◆ **Exercise objective**: Reproduce the entries shown below only from the line with "You are a computer-use" down to the line with "Instruction: Open the", keeping both end lines and copying each one exactly.

◆ **Record extracts**:
■ ■ ■ ■ ■ ■ ■

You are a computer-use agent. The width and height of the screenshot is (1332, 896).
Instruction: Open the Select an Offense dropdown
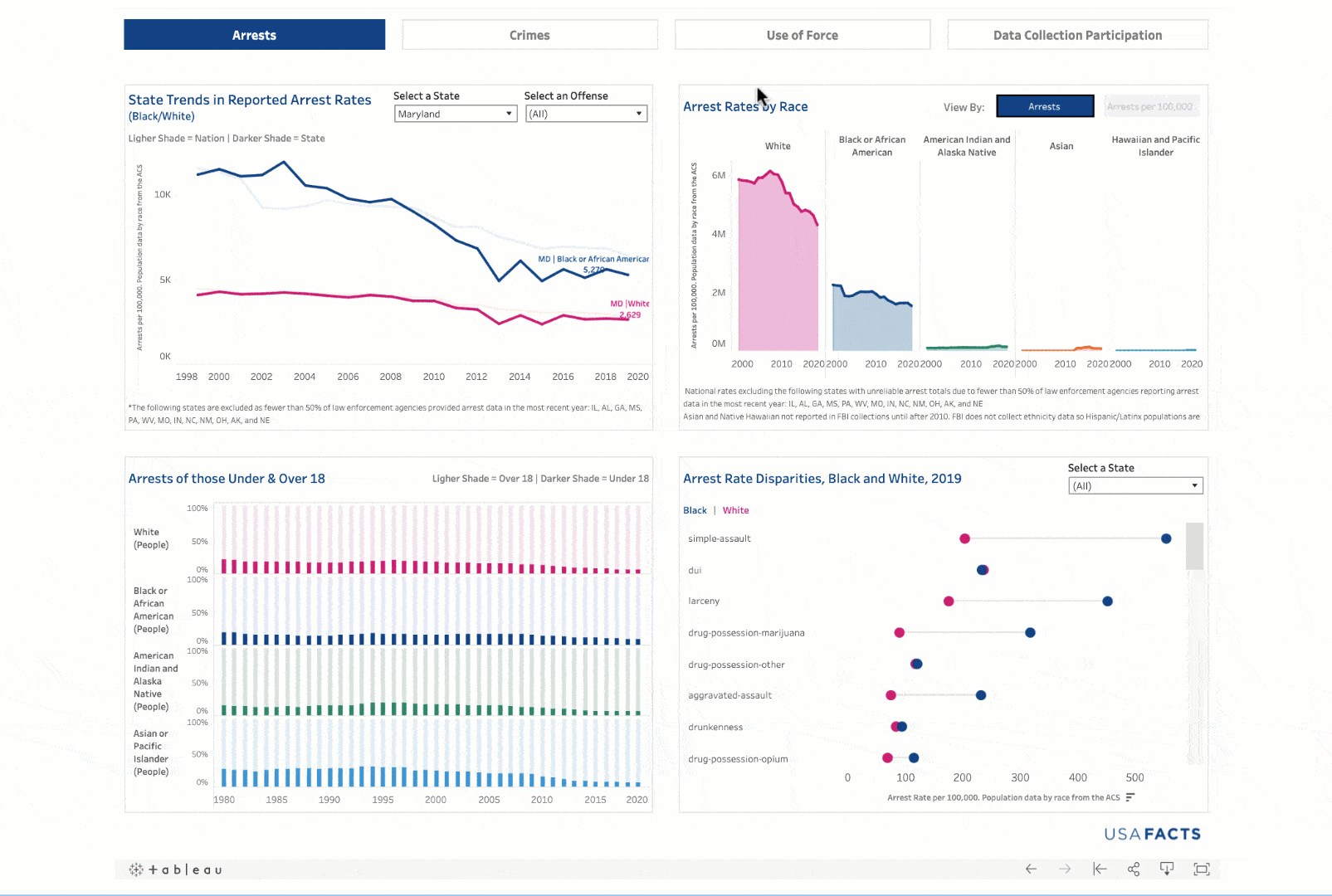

■ ■ ■ ■ ■ ■ ■

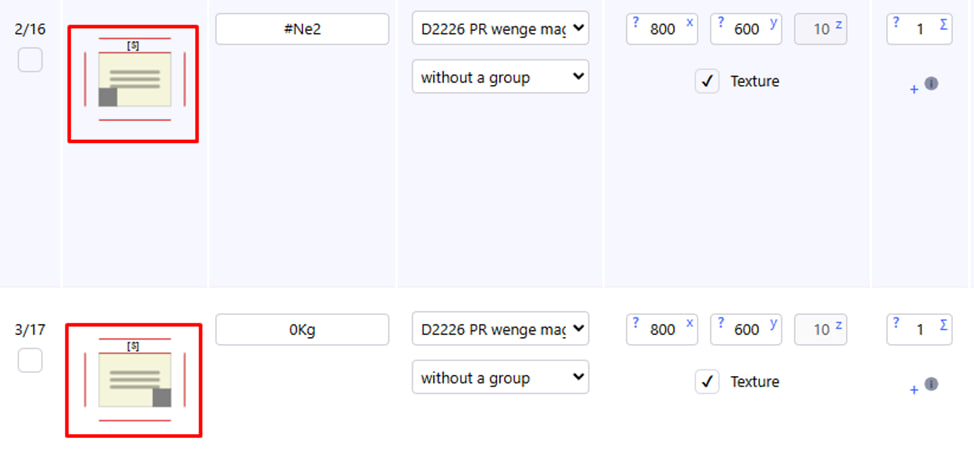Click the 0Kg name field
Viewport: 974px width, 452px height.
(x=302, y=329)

■ ■ ■ ■ ■ ■ ■

◆ **Exercise output**:
You are a computer-use agent. The width and height of the screenshot is (1332, 896).
Instruction: Open the Select an Offense dropdown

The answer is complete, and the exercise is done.